On Monday, one of Saleh’s aides took journalists to the roof, pointing to the spot where he and a number of others had climbed to safety next door.
No group has claimed the attack, but Saleh is a longtime, high-profile adversary of Taliban insurgents. He is popular with the Afghan public and was a close associate of Ahmad Shah Massoud, the legendary anti-Soviet and anti-Taliban militia leader who was assassinated in 2001.
In a tweet Sunday evening, Ghani wrote that the attack was carried out by “enemies of the state.”
Zalmay Khalilzad, the top U.S. negotiator in peace talks with the Taliban, tweeted Monday that the attack was a “grotesque and clear act of terrorism.”
Security forces battled the attackers for six hours, while scores of Saleh’s close associates and guests were trapped inside the building. Some were shot on sight, and others hid in bathrooms or closets. Security officials said they eventually shot dead four of the attackers and evacuated more than 150 people from the premises.
On Monday, the official death toll rose from two to 20, and aides to Saleh said they included civilians and security forces. Journalists touring the compound saw rooms filled with rubble on every level, bloodstained floors, shattered windows and overturned furniture.
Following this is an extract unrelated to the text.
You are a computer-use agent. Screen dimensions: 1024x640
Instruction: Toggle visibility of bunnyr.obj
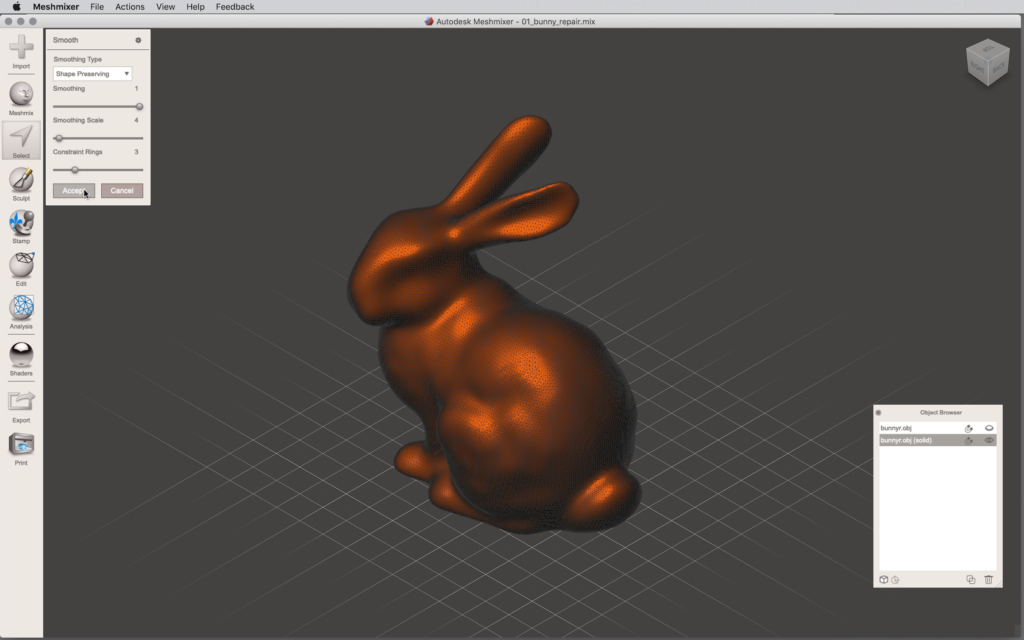[989, 428]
There were portraits of Massoud in many rooms.
Outside were several vehicles that had become heaps of twisted, charred metal. One was the suicide vehicle, Saleh’s aides said. Another was an SUV that may have belonged to a guest who had tried to follow him up the stairs but was intercepted and shot dead. The man was not immediately identified.
The insurgents have unleashed a spate of violent attacks in recent months while conducting intermittent peace talks with U.S. officials. Some experts have suggested the election, now slated for Sept. 28 after two delays, should be postponed once more because of fears of violence against voters and candidates. But Ghani reiterated Sunday that he was determined to hold the election as planned.
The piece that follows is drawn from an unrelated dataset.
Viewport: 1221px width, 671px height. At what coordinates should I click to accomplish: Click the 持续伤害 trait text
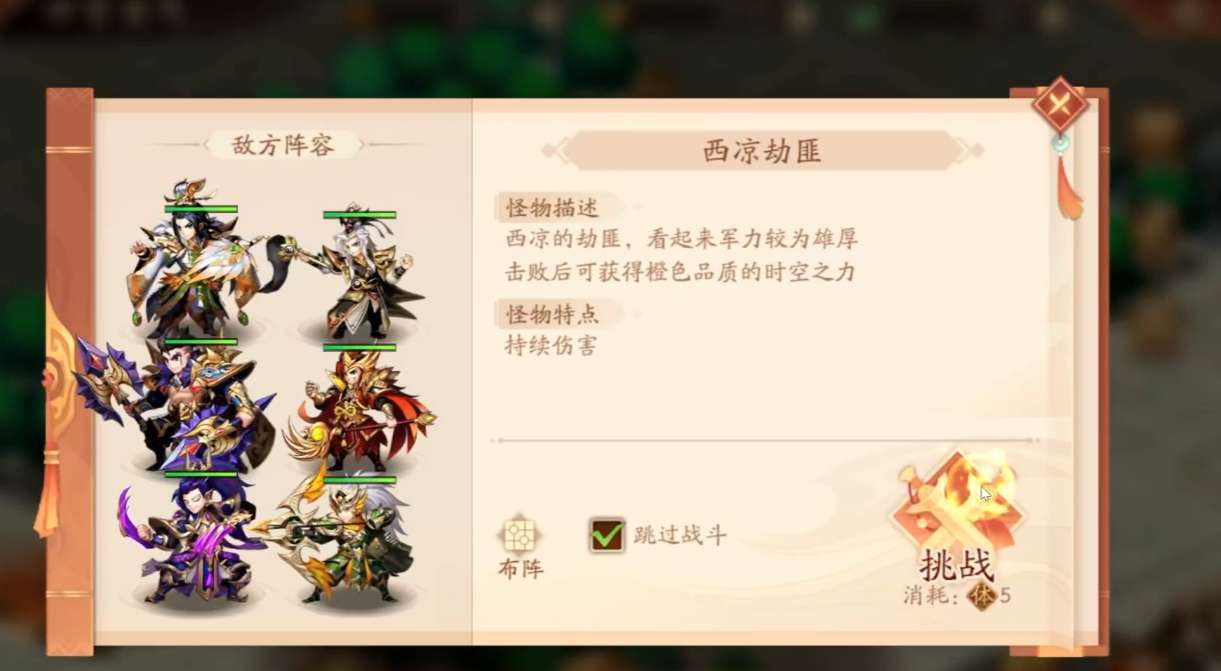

Saleh, who heads a political party called Green Trend, was once a tough critic of Ghani for failing to bring better security to the war-torn nation. Last fall, however, the president named him interior minister and then asked him to become his first vice president along with two other running mates.
Ghani and Abdullah Abdullah, the government’s chief executive who is also running for president, visited Saleh at his home Monday.
Saleh has not spoken publicly since the attack, but photos circulating on social media late Sunday and Monday showed him sitting on the grass after being taken to a safe location, surrounded by gunmen, with his right arm bleeding through a bandage and a grim expression on his face.